Explore the data catalog
We pre-loaded some data for you so let’s start by looking at it in the data catalog using the CLI.
This command will show you the Iceberg tables in the main branch in the data lake.
bauplan branch get main
We can then explore the schema of the tables in the data catalog. The
important tables for this tutorial
are taxi_fhvhv
and taxi_zones
(here you can have a look of the datasets).

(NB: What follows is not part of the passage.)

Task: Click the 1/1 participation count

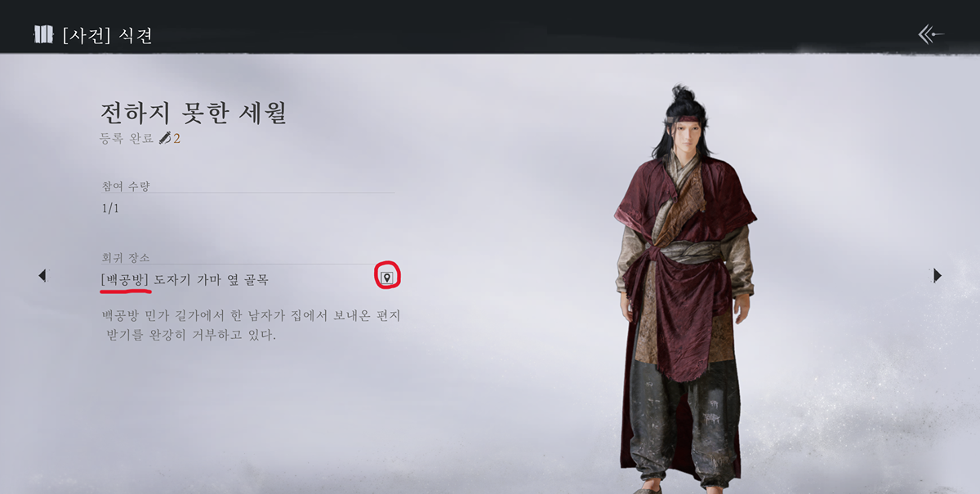Action: [110, 208]
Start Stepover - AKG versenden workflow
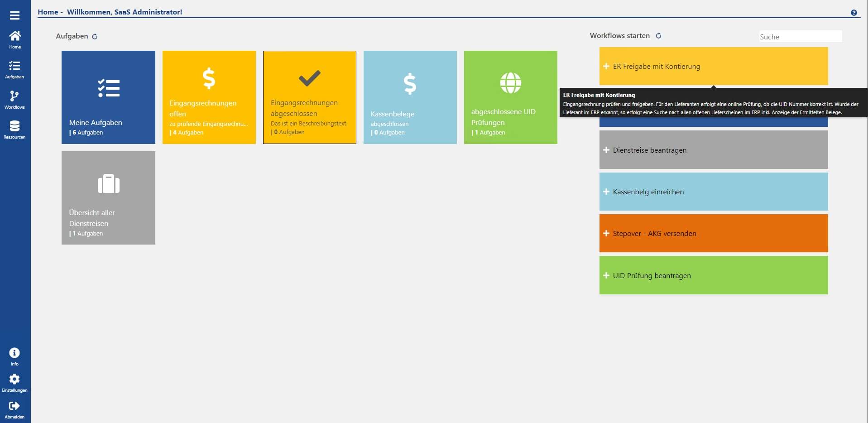The width and height of the screenshot is (868, 423). (713, 233)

Here bauplan
corresponds to the namespace.
bauplan table get bauplan.taxi_fhvhv
bauplan table get bauplan.taxi_zones
Run a query
You can query the data directly in the data lake using the CLI:
bauplan query "SELECT max(tips) FROM bauplan.taxi_fhvhv WHERE pickup_datetime = '2023-01-01T00:00:00-05:00'"
The results will be visualized in your terminal (we will show how to use different interfaces than the CLI later in the tutorial ).
Run a pipeline
Go into the folder quick_start
, and run our demo pipeline. You
should see the terminal updating in real-time as the code is executed.
cd quick-start
bauplan run
👏👏 Congratulations, you just ran your first Bauplan pipeline! In this example, you ran a very simple pipeline composed of two Python functions:
- What happens when we do
bauplan.run
? Bauplan parsed the code in the file
models.py
,built a logical plan based on the implicit dependencies between the nodes,
and ran the nodes of the pipeline as isolated functions in the cloud, while streaming back in real time.